Becker & Poliakoff

“Parking Controversy Raises Questions” – News-Press

“Parking Controversy Raises Questions” – News-Press

Becker & PoliakoffQ: Does a condominium unit owner have the right to prohibit anyone from parking in his assigned parking space while he or she is residing in their northern home? (J.M., via e-mail)

A: It depends. If the parking space is designated by the declaration of condominium as a “limited common element,” the exclusive right of use is part of the unit’s property rights and cannot be usurped by other owners without your permission.

If the parking spaces are “general” common elements, and the board has adopted a parking plan that includes assignment of specific spaces to specific units, the board would have leeway under the case decisions to make reasonable modifications to the plan. For example, if there was a parking shortage, I think the board could allow spaces that are not being used to be used by those who need them, as long as it did not impair your right to have equal access to a space if you needed it.

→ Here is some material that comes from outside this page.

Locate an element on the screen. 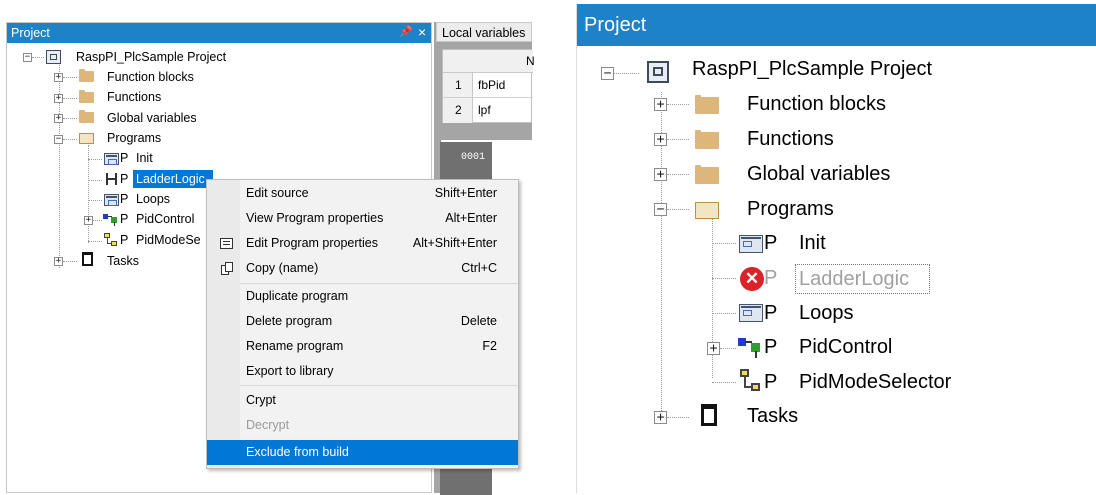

Q: Our condominium association has a development order for a project that is set to expire in the next few months. Due to the coronavirus pandemic, the work is on hold. We have used up all of our extensions. Are we entitled to a development order extension due to delays posed by the coronavirus? (R.K., via e-mail)

A: According to my partner, Kathleen O. Berkey, who is a Florida Bar Board Certified Attorney in City, County, and Local Government Law, there may be an avenue to extend your development order due to the COVID-19. Section 252.363(1)(a) of the Florida Statutes provides that certain qualifying permits and authorizations, including development orders issued by a local government, are eligible for an extension once certain states of emergency are declared for the length of time the declaration is in effect, plus an additional 6 months.

A request for the extension must be submitted to the authorizing governmental agency within 90 days of the expiration of the state of emergency. The statute was revised in 2019 pursuant to provide that extensions are only available where the state of emergency is issued for a “natural emergency.” While there has was some debate as to whether the current COVID-19 pandemic would fall under the definition of a “natural emergency,” the Florida Supreme Court affirmed Florida Governor Ron DeSantis’ emergency powers during the COVID-19 pandemic and ruled that the pandemic constitutes a “natural emergency” within the meaning of the state’s emergency management law.

Q: Our HOA board created a committee to propose regulations for the community, including the number of vehicles parked in driveways overnight. The board president is one of the residents who parks several vehicles in his driveway. The committee has recommended that any board member who has a conflict of interest should not vote on the proposed rule change. Is this a conflict of interest? (R.G., via e-mail)

A: While most governing documents grant the board the authority to adopt rules regarding the common areas, many do not extend this authority to the lots. The first question that needs to be resolved is whether the proposed regulation is within the board’s authority or requires a member vote.

The conflict of interest statute generally involves an association entering into a contract or other transaction with one of its directors or directors receiving an improper personal benefit. While directors owe a fiduciary duty to the members, I do not believe this means that a director loses the right to allow their personal opinions on governance, even if based on their own lifestyle and actions, to be expressed. In reality, every person’s personal preferences play a role in deciding what kind of use restriction changes are desirable, and those which are not.

If a restriction is properly enacted, then the president would need to adhere to it along with everyone else. If he did not, then I do think he would have a conflict as to any vote to take action against him to enforce the restriction.